踊り子の魔女 第三十一話:ミリってすごい
「先生。私、イーリヤに着いたら手紙を出したいです。でも、どうやって届ければいいのか分かりません。」
「マリーは、アリッサムっていう町の出身なんだろう?大きな町なのかい?」
「トリアに比べたら、だいぶ小さいです。」
「だとすれば、国と町の名前で、少なくとも町まで届く。その後は、お母さんの名前と自分の名前を書いておけば、おおよそ届くんじゃないかな。たとえ間違って届いても、誰か教えてくれるんじゃないかな。」
「確かに。例えばほかの人に届いても、大体知り合いなので教えて貰えると思います。」
「だから、とりあえず今の情報を書いて出せば大丈夫。」
「この間見た、便箋ってやつ。あれを使ってみたいです。イーリヤにもありますか?」
「ランセまで行けばあるよ。」
「じぁあ、書けるのは1ヶ月後くらいですね。楽しみです。」
「私も、一筆書かせてもらおうかな。基本私は、どの弟子も預かる時に、親に会ってからだったからね。親としては、マリーが頼れる大人と一緒にいることは、とても安心できるからね。」
「はい。ぜひお願いします。」
『今日は、見渡す限り海ね。何もない。』
『やっぱり、船旅の中日は退屈ですね。』
『あんた、なんか面白いことできないの?』
『お、面白いこと??何がいいですか?』
『水の精霊なんだから、水芸。』
『そんな事、言っても、大雑把すぎますよ〜。』
『まあ、なんか綺麗なの見せてよ。』
『綺麗、ですか。じゃあ。』
「綺麗。宝石みたい。」
「すっごい!すごいよ!とっても綺麗だよ!何あれ?どうやったの?」
『私は水の精霊よ、あんなの自分の手足を動かすのと同じ。』
「すごいな。なんだあれ?」
「お母さん、今のもう一回見たい!」
「あんなの見た事ないわ。」
「昨日といい、今日といい。

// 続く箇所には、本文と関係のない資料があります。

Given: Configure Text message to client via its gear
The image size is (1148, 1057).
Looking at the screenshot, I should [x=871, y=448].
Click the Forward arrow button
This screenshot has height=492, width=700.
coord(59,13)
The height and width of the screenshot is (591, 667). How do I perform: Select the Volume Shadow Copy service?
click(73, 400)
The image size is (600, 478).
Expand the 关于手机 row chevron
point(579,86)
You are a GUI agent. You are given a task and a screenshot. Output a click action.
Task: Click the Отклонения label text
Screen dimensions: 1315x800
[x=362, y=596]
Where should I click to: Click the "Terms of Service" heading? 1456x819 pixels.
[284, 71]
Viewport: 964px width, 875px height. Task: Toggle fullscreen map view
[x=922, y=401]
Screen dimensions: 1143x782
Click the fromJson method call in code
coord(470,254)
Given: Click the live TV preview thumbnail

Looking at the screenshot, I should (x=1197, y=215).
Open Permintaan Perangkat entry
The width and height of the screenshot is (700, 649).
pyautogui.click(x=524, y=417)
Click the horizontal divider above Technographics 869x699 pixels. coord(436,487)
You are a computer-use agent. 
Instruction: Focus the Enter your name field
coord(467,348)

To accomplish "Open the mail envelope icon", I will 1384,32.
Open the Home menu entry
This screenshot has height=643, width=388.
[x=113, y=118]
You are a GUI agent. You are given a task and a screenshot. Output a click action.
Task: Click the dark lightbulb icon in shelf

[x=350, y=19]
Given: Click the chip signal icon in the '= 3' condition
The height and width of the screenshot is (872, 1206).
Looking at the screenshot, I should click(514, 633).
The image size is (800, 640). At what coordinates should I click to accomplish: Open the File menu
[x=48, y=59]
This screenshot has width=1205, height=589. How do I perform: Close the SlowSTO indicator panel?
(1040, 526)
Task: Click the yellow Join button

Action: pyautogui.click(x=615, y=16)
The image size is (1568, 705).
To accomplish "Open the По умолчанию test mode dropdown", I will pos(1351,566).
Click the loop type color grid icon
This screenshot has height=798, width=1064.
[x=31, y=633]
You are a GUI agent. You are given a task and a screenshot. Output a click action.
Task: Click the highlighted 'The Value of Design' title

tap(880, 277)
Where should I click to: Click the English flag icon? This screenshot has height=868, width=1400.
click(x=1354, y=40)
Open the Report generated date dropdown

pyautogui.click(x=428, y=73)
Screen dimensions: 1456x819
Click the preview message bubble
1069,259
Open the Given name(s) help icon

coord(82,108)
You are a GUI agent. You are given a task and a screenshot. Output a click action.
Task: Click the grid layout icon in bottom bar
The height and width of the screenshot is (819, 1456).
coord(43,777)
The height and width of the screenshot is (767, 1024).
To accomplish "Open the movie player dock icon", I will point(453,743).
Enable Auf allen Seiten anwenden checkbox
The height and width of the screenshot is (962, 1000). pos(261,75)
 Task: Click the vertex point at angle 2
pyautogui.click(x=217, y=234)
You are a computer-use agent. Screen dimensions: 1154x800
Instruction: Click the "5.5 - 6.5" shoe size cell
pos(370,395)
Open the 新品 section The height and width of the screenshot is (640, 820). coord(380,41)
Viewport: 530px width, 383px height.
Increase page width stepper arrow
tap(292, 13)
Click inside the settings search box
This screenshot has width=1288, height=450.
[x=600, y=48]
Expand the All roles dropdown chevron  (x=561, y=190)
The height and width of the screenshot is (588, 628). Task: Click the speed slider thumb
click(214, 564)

全く今回はどうなってんだか。どうせ今日も、あんたの仕業なんだろ。」
「昨日のジフィアスの件は感謝してる。それに今の芸も、あんたのだろ?乗客達、特に子供は昨日の出来事で参ってた子もいる。今ので多少は気が晴れたはずだ、ありがとうな。だが、驚くから、今度からやる時は、一言声かけてくれ。」
「これは失礼。今後は気をつけますよ。」
「ああ、そうしてくれ。」
「というわけで、ミリ。今後は勝手をやらないように。」
『わかりましたわ。』
「元はと言えば、シェシェが無茶ぶりしたんだから。シェシェも気を付けてね。」
『わるかったよ。今度はバレないように、気をつける。』
「シェシェ?」
『まあまあ、シェシェ様も悪気があった訳じゃありませんから。ね?』
「さて、ではご飯も食べて、休憩もできた。部屋に戻って座学の再開だ。」
こうして、思わぬミリのすごさを知り、私は時間どうしながら部屋へ戻った。